No. Yo hablo de lo que uno recuerda. Con absoluta certidumbre, no ocurrió como uno lo recuerda.

Creo que la finalidad del recuerdo no es reproducir fielmente la realidad. Por el contrario, creo que su intención es crear una imagen en que sólo lo que importa debe figurar. Y esto porque su finalidad es otra; es traer a la mente y al cuerpo uno o más sentimientos, de pasión, tristeza, alegría, terror, compasión, ternura, dulzura, amargura y otros en cualquier orden o combinación y en cualquier dosis de cada uno.

Necesitamos de los sentimientos tanto como del aire, al agua o la comida. Sin ellos, no seríamos humanos. La inteligencia, la rapidez mental, la agudeza intelectual, la capacidad de abstracción son características del hombre, y son importantísimas. Pero no son las que hacen al ser humano.

El habla, la escritura, la música, la pintura y todas las artes, la tecnología y la ciencia, son manifestaciones del hombre.

Pero lo único que distingue realmente al ser humano está en su nombre: humanidad. Se es hombre antes de ser músico, antes de ser científico, antes de todo. Y quiérase o no, la humanidad es el comportamiento nuestro ante la realidad que se percibe y que regresa en forma de sentimiento vestido de recuerdo. 

Por eso, ante la misma circunstancia, las personas no reaccionan igual. Sus recuerdos y por tanto sus sentimientos, son diferentes y de ahí que actúen de diversas maneras. 

Ante la misma realidad, sin duda habrá alguien que mate y alguien que muera. Es así de duro, pero es así de simple…

Quería escribir esto que difiere del contenido normal de mis relatos y crónicas, porque necesito aclarar enfáticamente que mis recuerdos son recuerdos y no realidades fieles. 

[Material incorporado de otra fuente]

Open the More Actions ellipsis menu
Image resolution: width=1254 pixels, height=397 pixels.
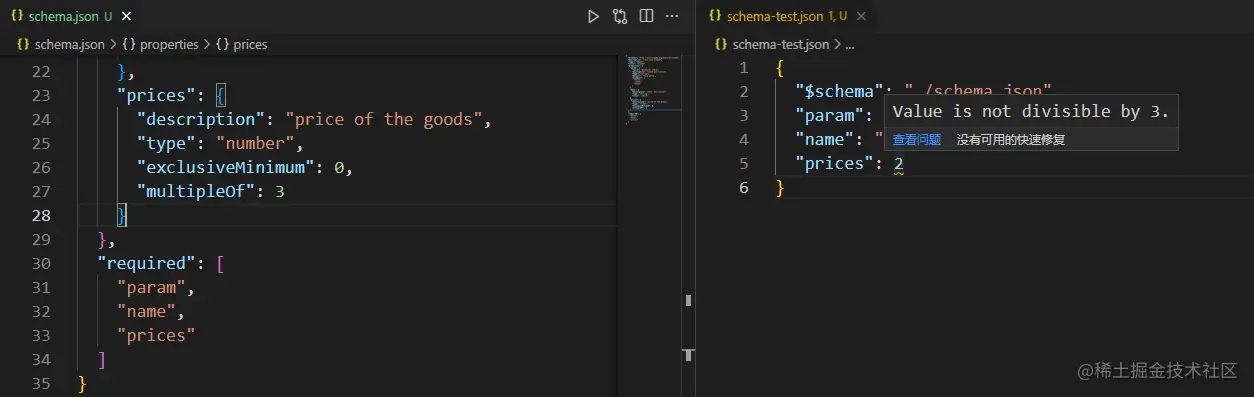click(x=673, y=16)
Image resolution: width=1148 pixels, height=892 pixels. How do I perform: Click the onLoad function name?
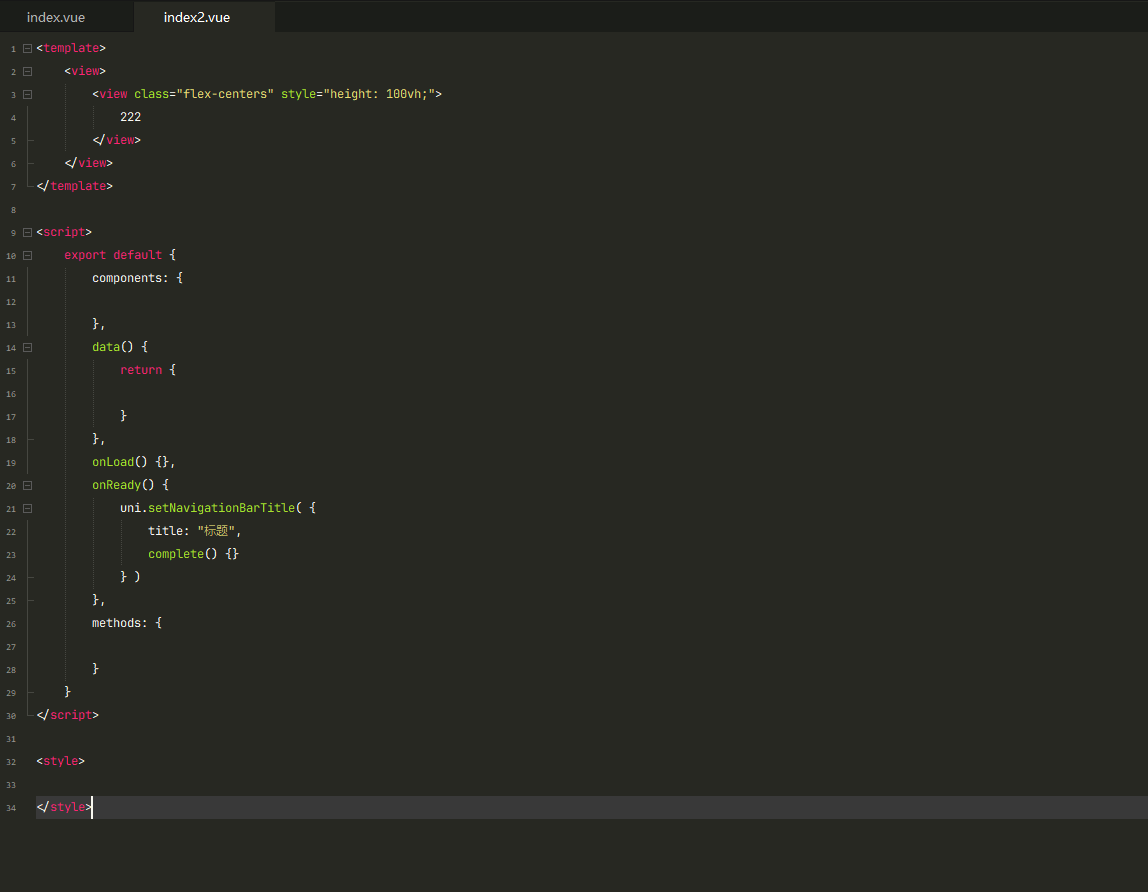pos(113,462)
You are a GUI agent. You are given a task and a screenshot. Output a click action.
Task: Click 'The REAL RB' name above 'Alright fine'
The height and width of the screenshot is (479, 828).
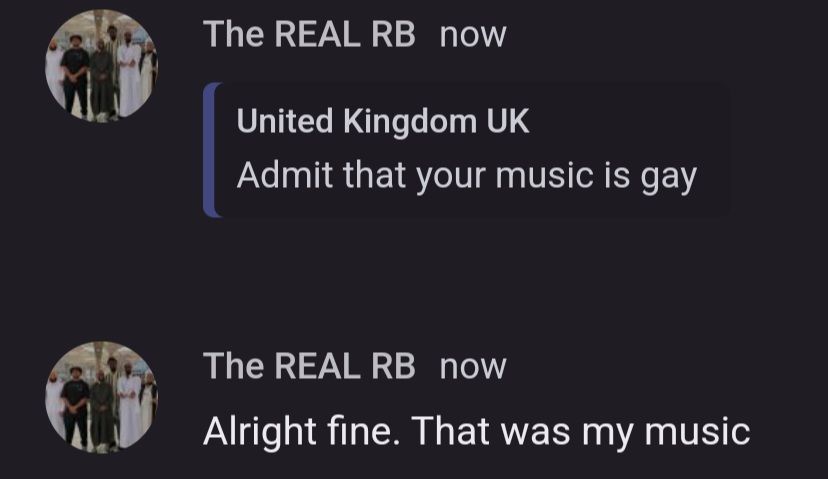309,366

Mi memoria puede tener mucho espacio, pero no conserva fidelidad en modo alguno, y me juega malas pasadas terribles. Es más, lo diré claramente: 

“Mi mente es un caos absoluto y total, con un toque de alegre ironía, uno de amargura y otro de tristeza”.

Obviamente, lo que albergo en la memoria no son muchos recuerdos, sino muchos, muchísimos sentimientos. Pero creo que es importante para mí compartir estos sentimientos que muchas veces no puedo controlar.

Y eso es lo que trato de poner en mis relatos. Sean verdad o no.